**TASK**
Leaving out the pictures, retype exactly the lines from the one holding "The height and width of the screenshot is (365, 890)." through the end of the material.

**ENTRIES SUPPLIED**
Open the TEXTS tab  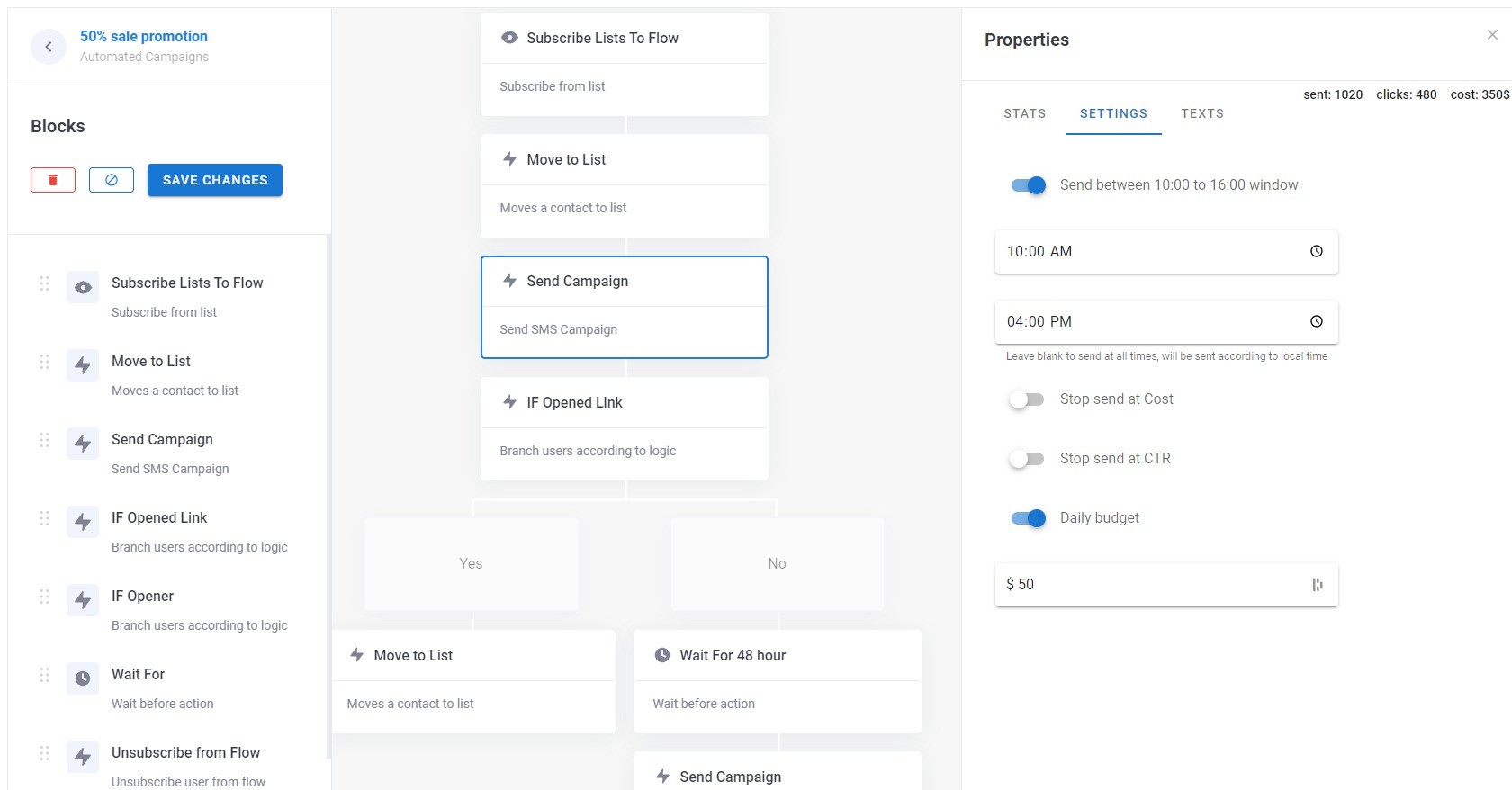[1202, 113]
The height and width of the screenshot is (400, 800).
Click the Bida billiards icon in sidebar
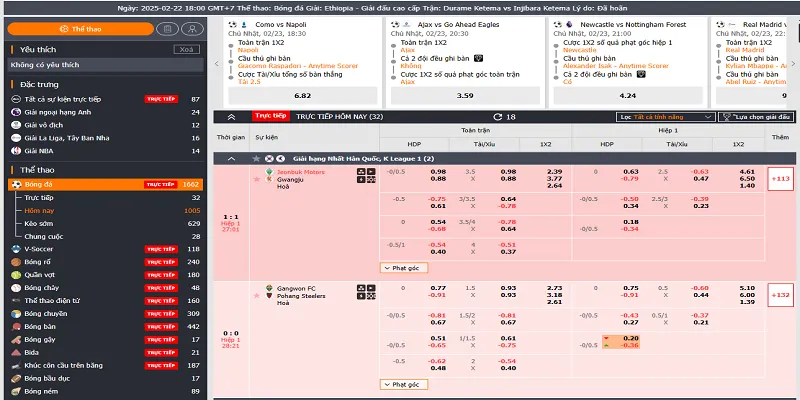coord(16,353)
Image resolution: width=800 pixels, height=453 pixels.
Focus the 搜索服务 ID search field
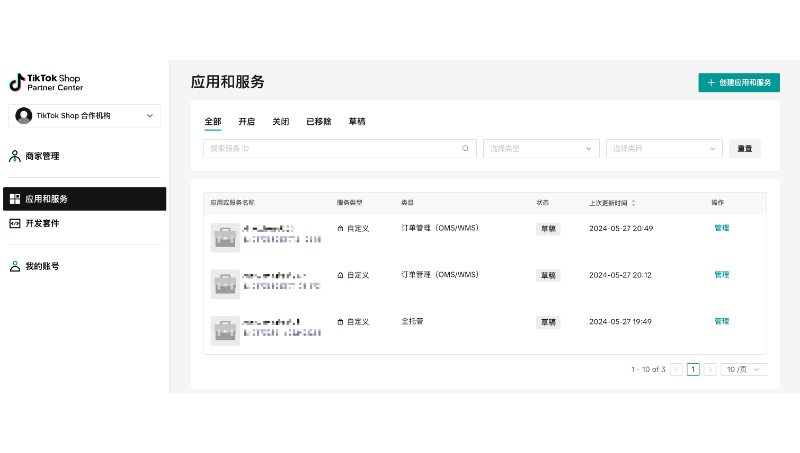[332, 148]
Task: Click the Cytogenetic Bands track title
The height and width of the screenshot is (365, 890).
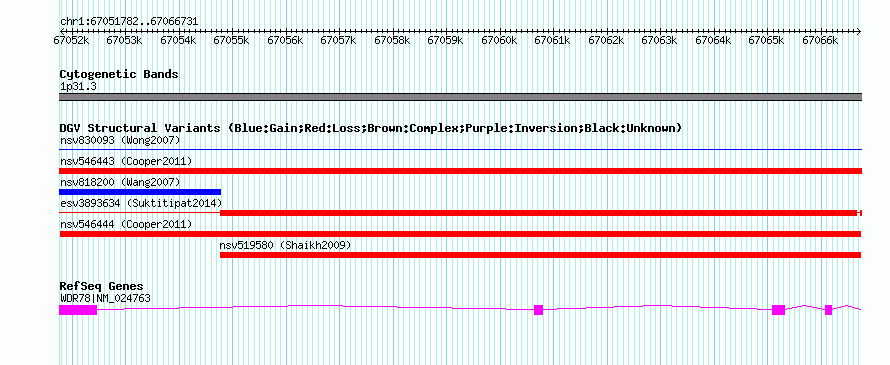Action: click(x=119, y=74)
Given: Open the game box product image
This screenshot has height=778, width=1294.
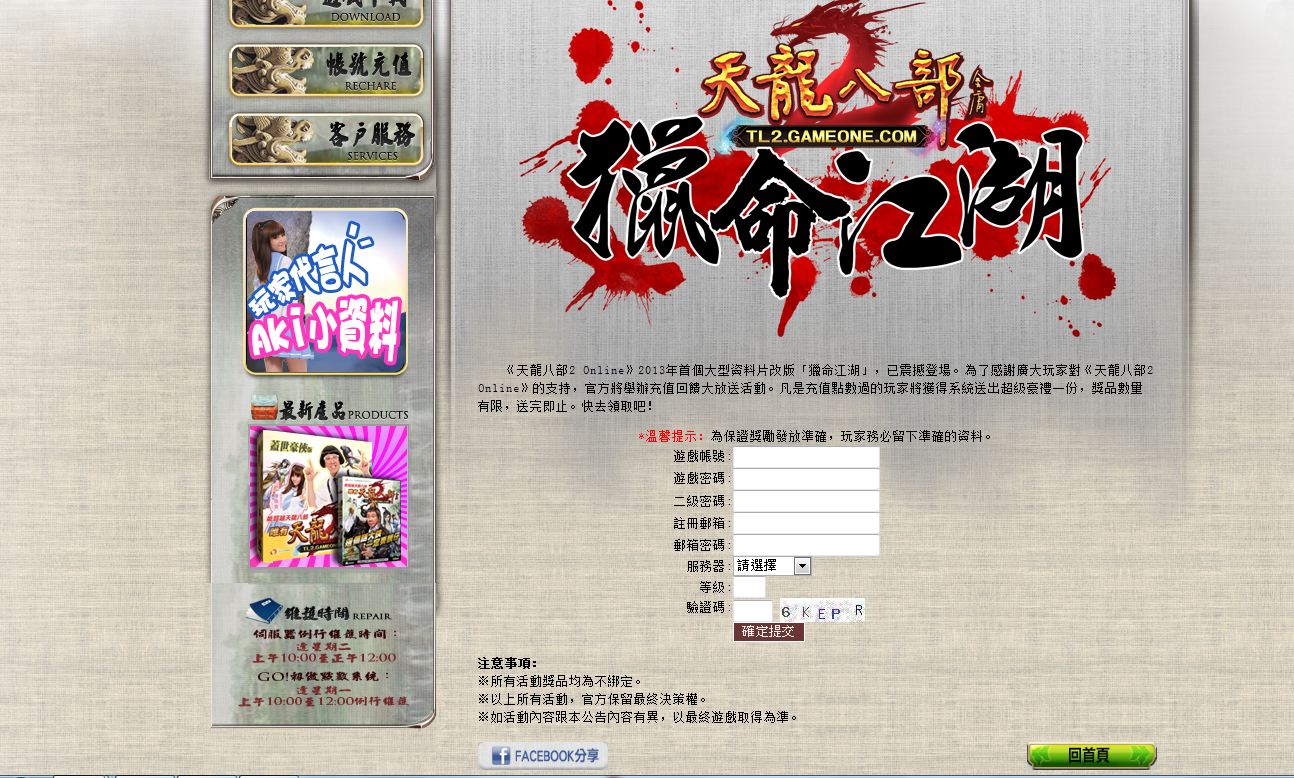Looking at the screenshot, I should point(328,496).
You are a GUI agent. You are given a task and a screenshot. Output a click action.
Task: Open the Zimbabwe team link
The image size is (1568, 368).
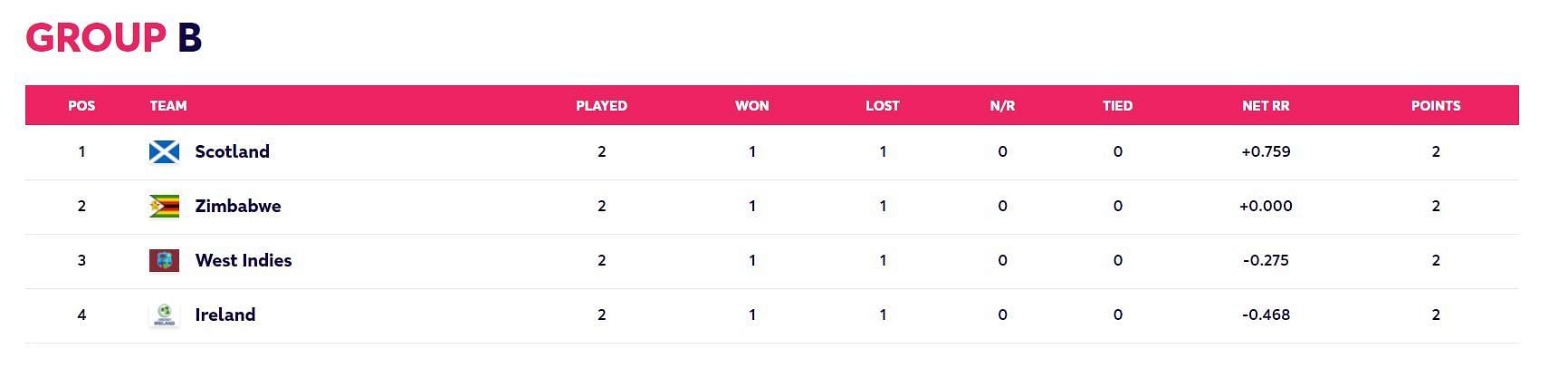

**COMPLETED TASK**
The height and width of the screenshot is (365, 890).
Action: click(x=119, y=74)
Given: Open the game box product image
This screenshot has height=778, width=1294.
Looking at the screenshot, I should point(328,496).
You are a GUI agent. You are given a task and a screenshot. Output a click action.
Task: Open the Zimbabwe team link
The image size is (1568, 368).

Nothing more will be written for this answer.